2. Xfoil Module Documentation

The functions herein defined are purposely made for use with Xfoil.

2.1. Core Function

xfoil_module.call(airfoil, alfas='none', output='Cp', Reynolds=0, Mach=0, plots=False, NACA=False, GDES=False, iteration=10, flap=None)

Call xfoil through Python.

The input variables are:

Parameters:

• airfoil – if NACA is false, airfoil is the name of the plain filewhere the airfoil geometry is stored (variable airfoil). If NACA is True, airfoil is the naca series of the airfoil (i.e.: naca2244). By default NACA is False.
• alfas – list/array/float/int of angles of attack.
• output –

  defines the kind of output desired from xfoil. There

  are four posssible choices (by default, Cp is chosen):

  • Cp: generates files with Pressure coefficients for

    desired alfas.

  • Dump: generates file with Velocity along surface, Delta

    star,theta and Cf vs s,x,y for several alfas.

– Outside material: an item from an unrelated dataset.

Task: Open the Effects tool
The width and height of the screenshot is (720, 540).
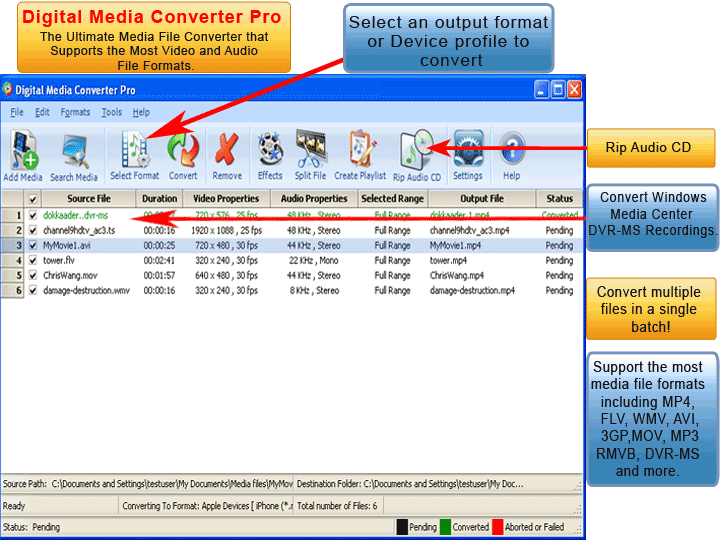Action: point(270,153)
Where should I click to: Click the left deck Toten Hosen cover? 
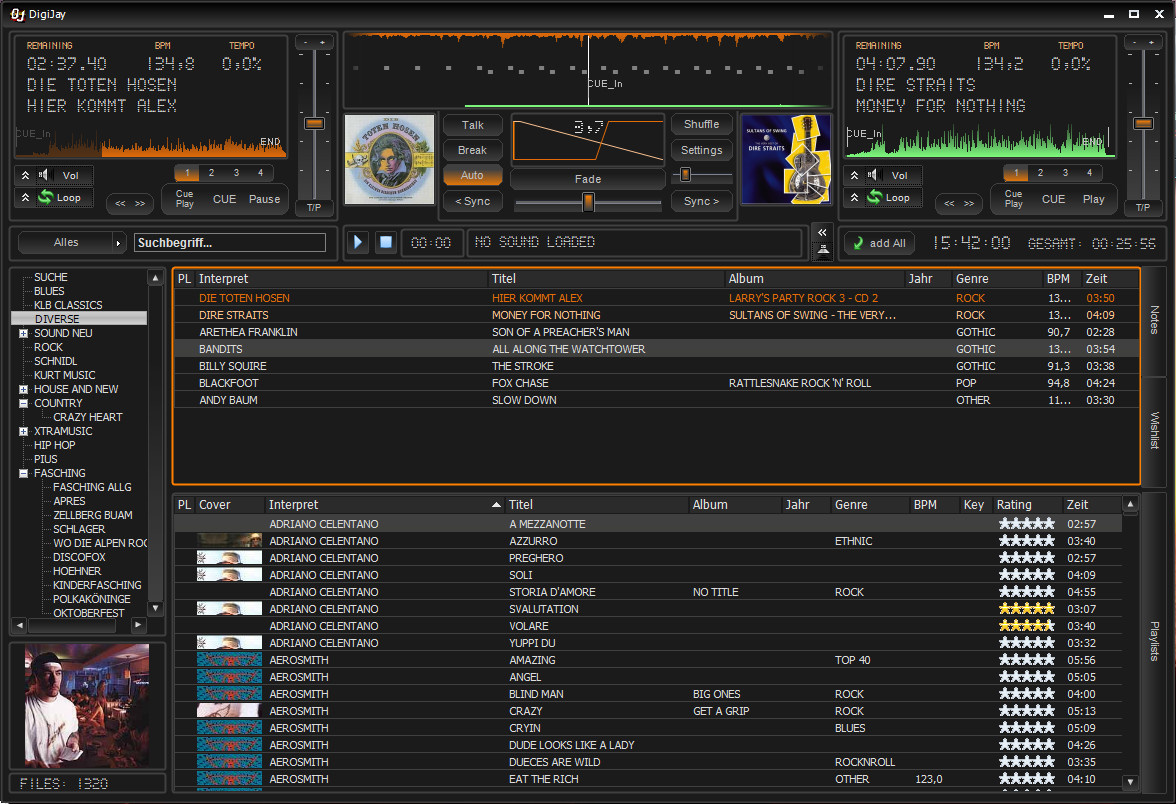(390, 160)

  • Polar: generates file with CL, CD, CM, CDp, Top_Xtr,

    Bot_Xtr.

  • Alfa_L_0: generates a file with the value of the angle

    of attack that lift is equal to zero.

  • Coordinates: returns the coordinates of a NACA airfoil.
• Reynolds – Reynolds number in case the simulation is for a viscous flow. In case not informed, the code will assume inviscid.
• Mach – Mach number in case the simulation has to take in account compressibility effects through the Prandtl-Glauert correlation. If not informed, the code will not use the correction. For logical reasons, if Mach is informed a Reynolds number different from zero must also be informed.
• plots – the code is able to save in a .ps file all the plots of Cp vs.alfa. By default, this option is deactivated.
• NACA – Boolean variable that defines if the code imports an airfoil from a file or generates a NACA airfoil.
• GDES – XFOIL function that improves the airfoil shape in case the selected points do not provide a good shape. The CADD function is also used. For more information about these functions, use the XFOIL manual.
• iteration – changes how many times XFOIL will try to make the results converge. Speciallt important for viscous flows
• flap – determines if there is a flap. In case there is the expected input is [x_hinge, y_hinge, deflection(angles)]. y_hinge is determined to be exactly in the middle between the upper and lower surfaces.

Return type:

dictionary with outputs relevant to the specific output type

As a side note, it is much more eficient to run a single run with multiple angles of attack rather than multiple runs, each with a single angle of attack.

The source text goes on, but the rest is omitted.